There are really only two things that seem certain, which are that the recent changes were never saved anywhere, including inside this layout, and the application was reverting to that stale layout on its own, spontaneously.

Yeah that’s the part that is weird. It would never invoke a layout of its own accord, because in most cases that would be extremely disruptive. As noted in the section in the manual, almost everything about a window’s layout is saved, including its position on the screen, window size, the layout of panes, the widths of them and so on—and that goes even deeper into column setups and card sizes if you invoke the extra options.

So I can’t explain why this old layout, without your column settings, was periodically invoking and why that’s the only thing you noticed happening.

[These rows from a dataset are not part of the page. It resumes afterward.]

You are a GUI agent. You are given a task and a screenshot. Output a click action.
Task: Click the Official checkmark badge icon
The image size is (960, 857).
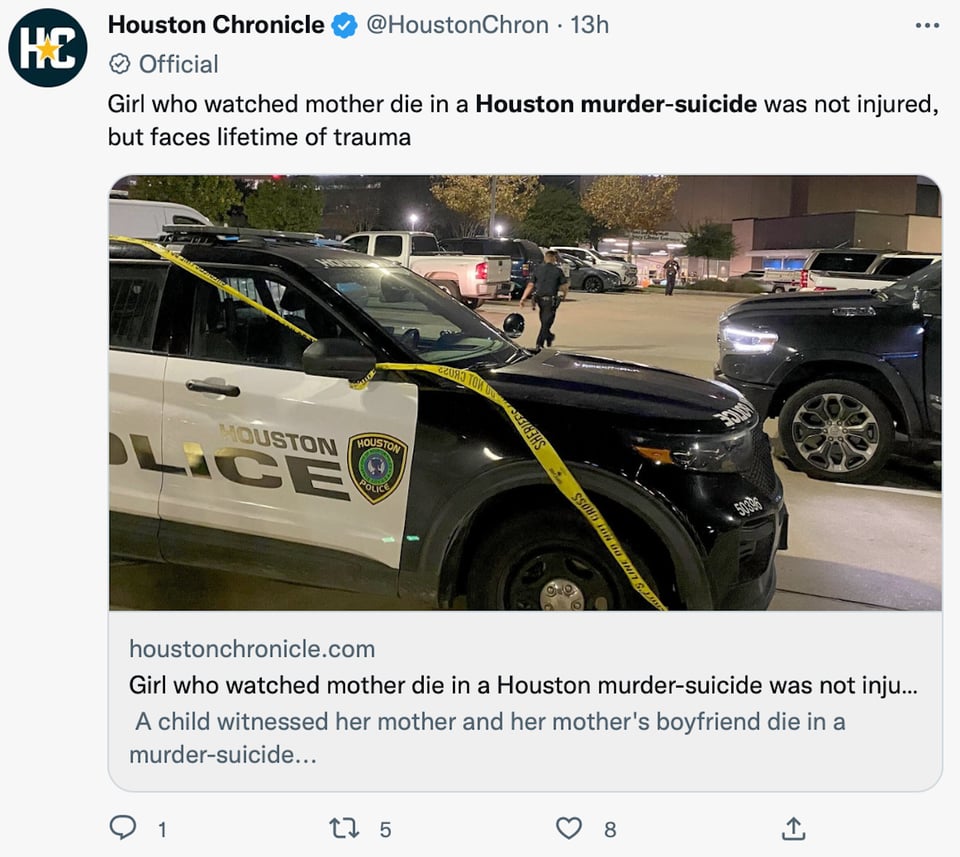click(x=119, y=64)
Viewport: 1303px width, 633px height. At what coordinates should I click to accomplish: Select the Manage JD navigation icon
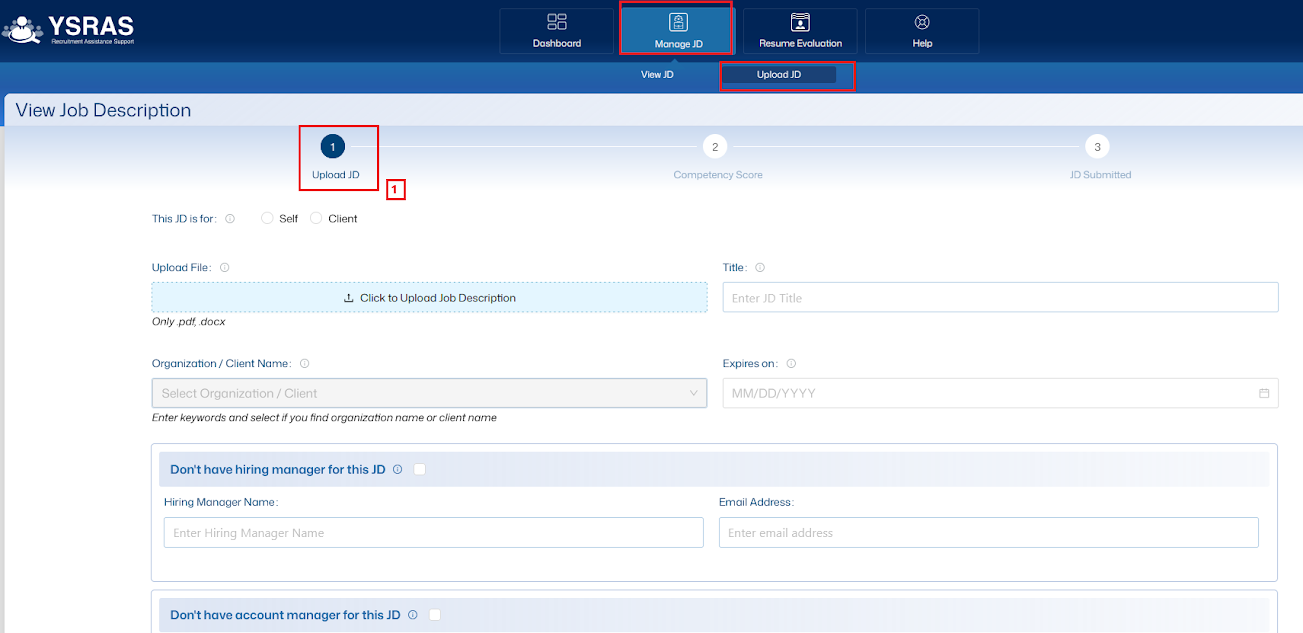(x=676, y=30)
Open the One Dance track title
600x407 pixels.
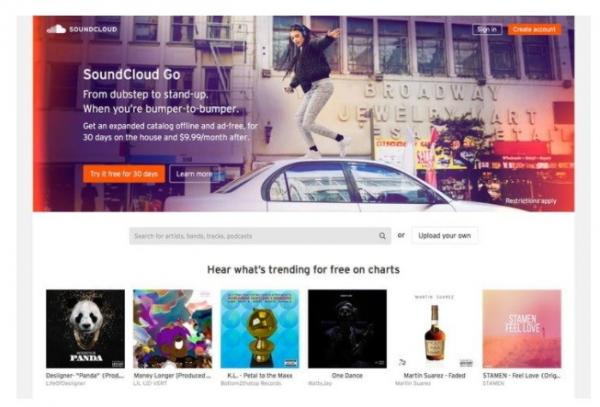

Maybe your project window size, split layout orientation and such does not change much over the years so that is all you would see happening—but that still shouldn’t happen.

Since you don’t use it, it might be worthwhile to just delete the layout. You can always make it again from your current configuration if you really want to, and if there is some weird glitch we’ve never before encountered that causes it to be used over and over in an active session, at least that won’t happen since it isn’t there.

Thank you.

Make no mistake, I don’t want to sound as if I’m whining. I’m quite proud of how well you guys have written this software and how motivated you are to help us in time of need.

I was looking for a bit of help, and I got it, and the problem is history. So my thanks to you. Your help to us is quite valuable.

I also thought that you might be curious about this mystery. Anything you can learn about how Scrivener performs in the field is potentially good info for you to have, since you are motivated to be good at what you do. Were I in your position, I would want to hear things from customers regarding their experiences, and I would guess you do as well.

We have to accept that software is infinitely complex, and there might be natural forces out there that can inadvertently get it to misbehave on rare occasion. That’s just the way of the world. Scrivener has a remarkable track record of stability, and I still consider it a terrific choice for any creative out there. I could never have written my novels this well without it.

So I am quite appreciative that this story has a happy ending.